[Start of Attachment]

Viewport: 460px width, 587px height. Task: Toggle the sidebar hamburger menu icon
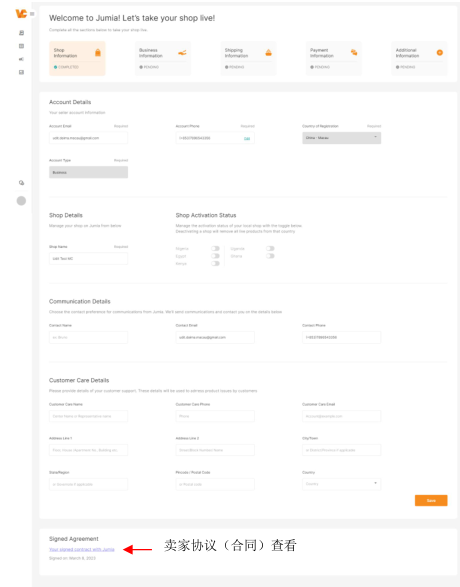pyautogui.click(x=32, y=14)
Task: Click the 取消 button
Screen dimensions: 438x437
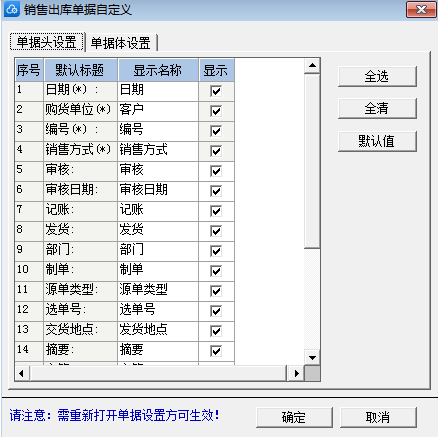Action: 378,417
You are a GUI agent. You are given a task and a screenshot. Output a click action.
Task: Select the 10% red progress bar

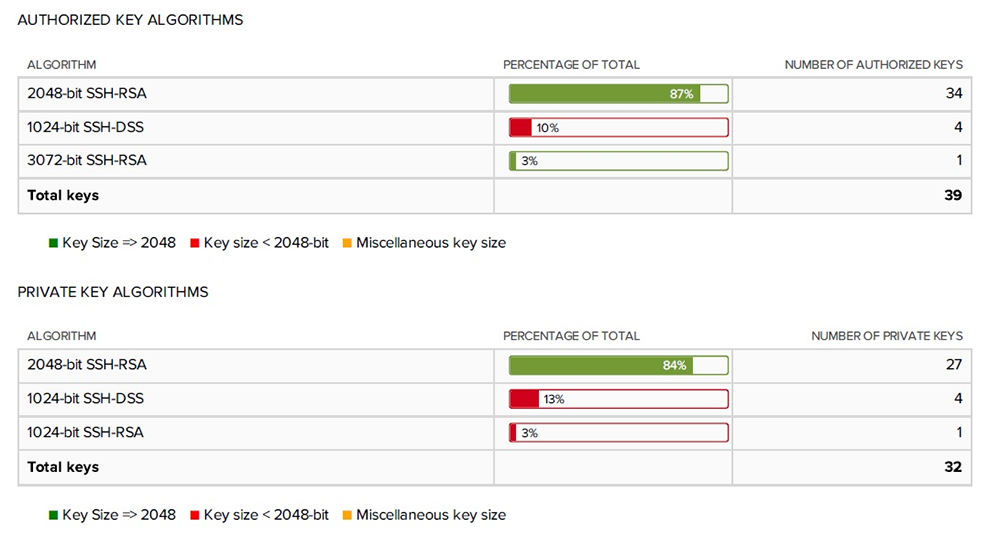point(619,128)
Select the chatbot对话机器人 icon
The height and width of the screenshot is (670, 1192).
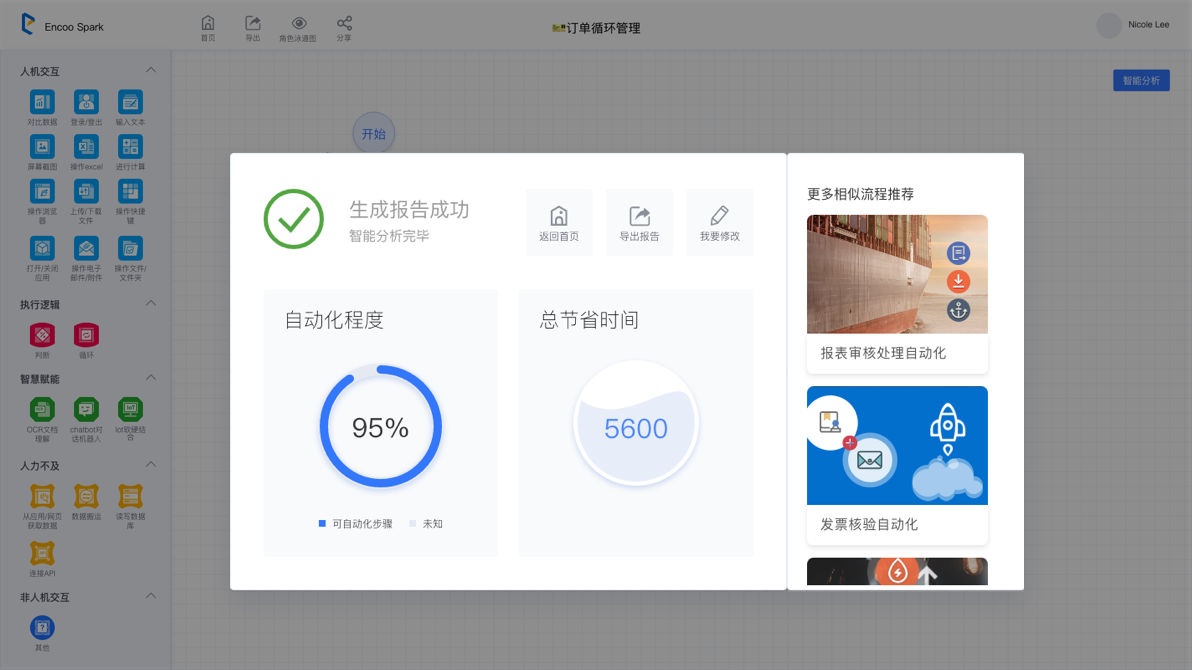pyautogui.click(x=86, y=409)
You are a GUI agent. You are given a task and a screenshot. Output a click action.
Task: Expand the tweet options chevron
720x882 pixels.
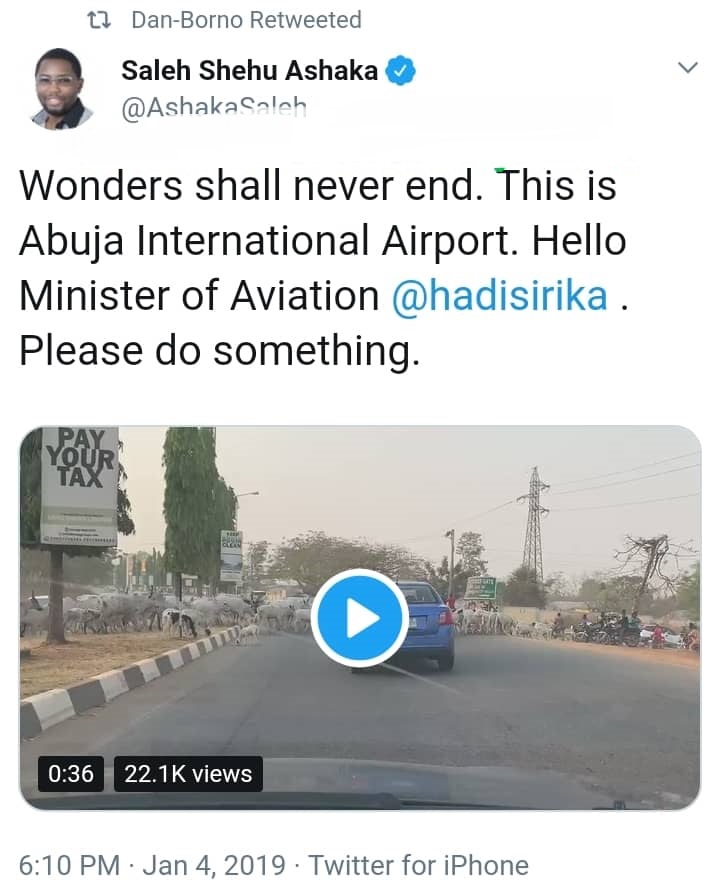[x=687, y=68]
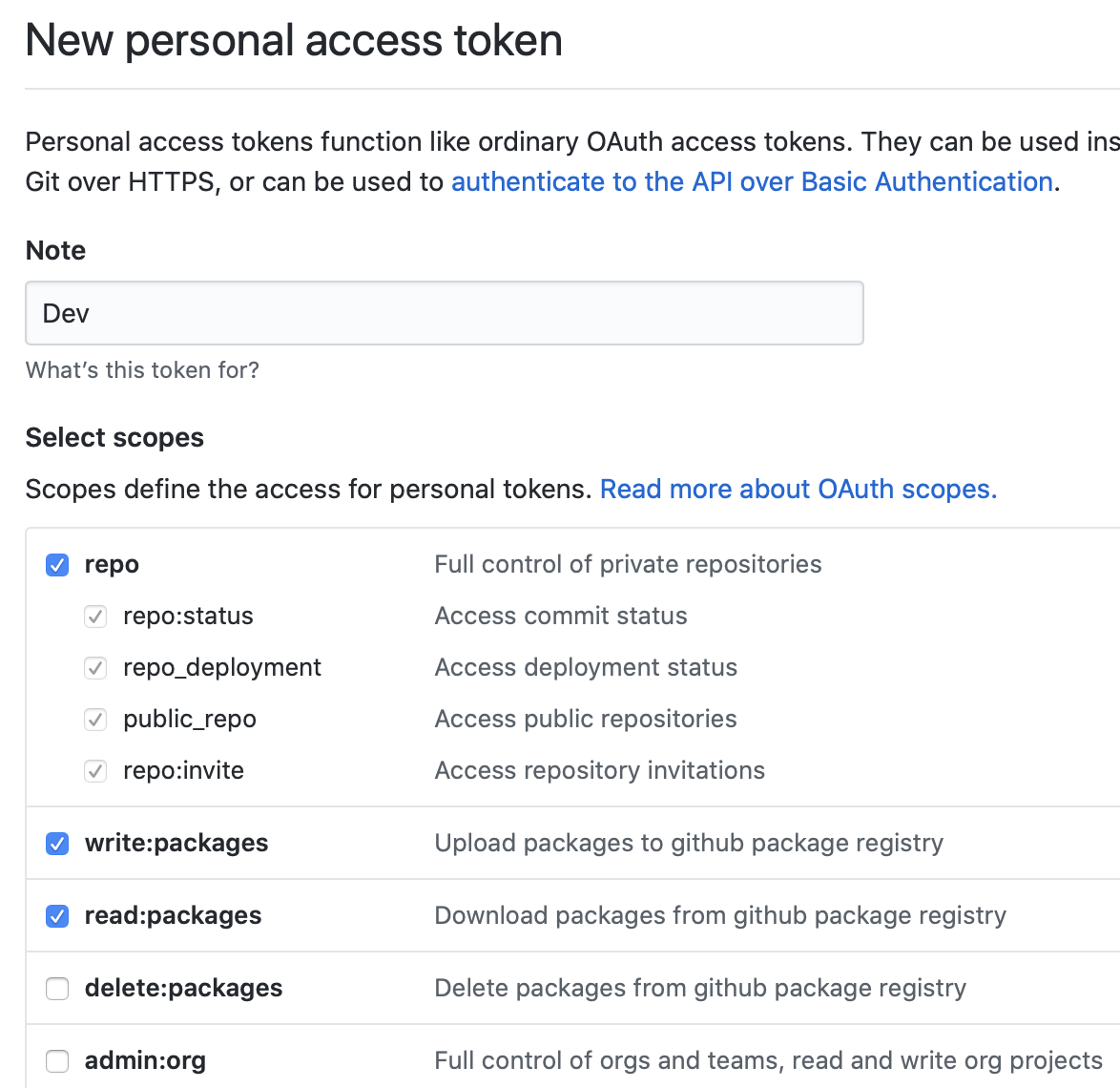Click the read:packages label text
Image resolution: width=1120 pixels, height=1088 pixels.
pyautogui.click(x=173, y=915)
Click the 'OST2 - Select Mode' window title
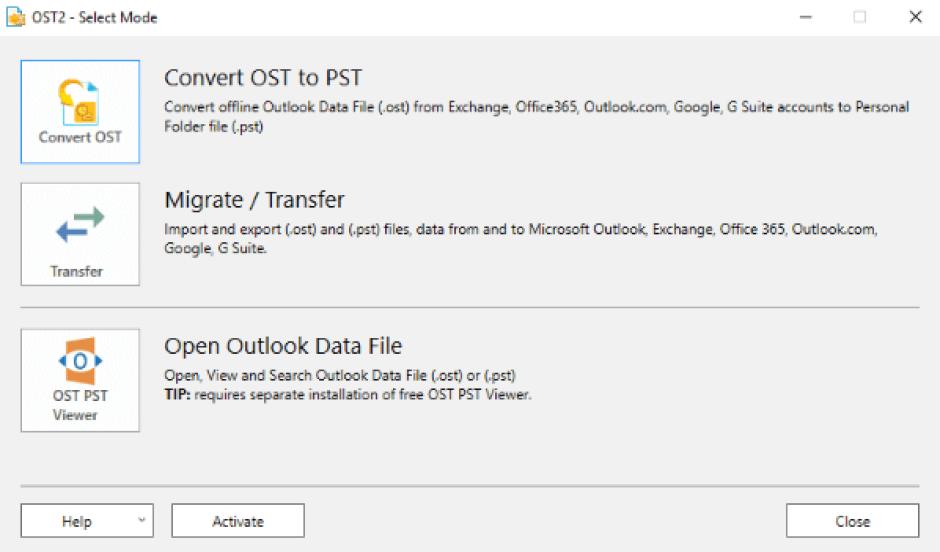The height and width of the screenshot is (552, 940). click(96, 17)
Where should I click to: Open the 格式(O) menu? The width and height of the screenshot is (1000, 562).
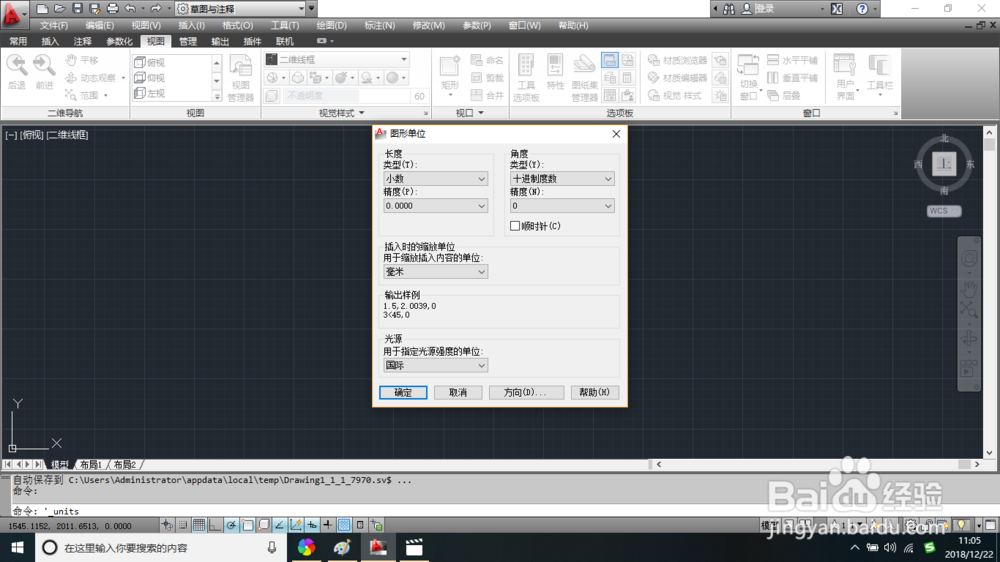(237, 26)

[End of Attachment]

**TASK STATEMENT**:
Every line of the listing above is to be retyped exactly, but the pictures are to be dropped.

**RESULT OF THE TASK**:
Viewport: 460px width, 587px height. Task: Toggle the sidebar hamburger menu icon
pyautogui.click(x=32, y=14)
Task: Click the 取消 button
Screen dimensions: 438x437
Action: 378,417
You are a GUI agent. You are given a task and a screenshot. Output a click action.
Task: Select the 10% red progress bar

point(619,128)
Select the chatbot对话机器人 icon
The height and width of the screenshot is (670, 1192).
pyautogui.click(x=86, y=409)
You are a GUI agent. You are given a task and a screenshot. Output a click action.
Task: Expand the tweet options chevron
720x882 pixels.
[x=687, y=68]
Click the read:packages label text
Image resolution: width=1120 pixels, height=1088 pixels.
pyautogui.click(x=173, y=915)
Click the 'OST2 - Select Mode' window title
The height and width of the screenshot is (552, 940). click(96, 17)
Where should I click to: Open the 格式(O) menu? The width and height of the screenshot is (1000, 562).
(237, 26)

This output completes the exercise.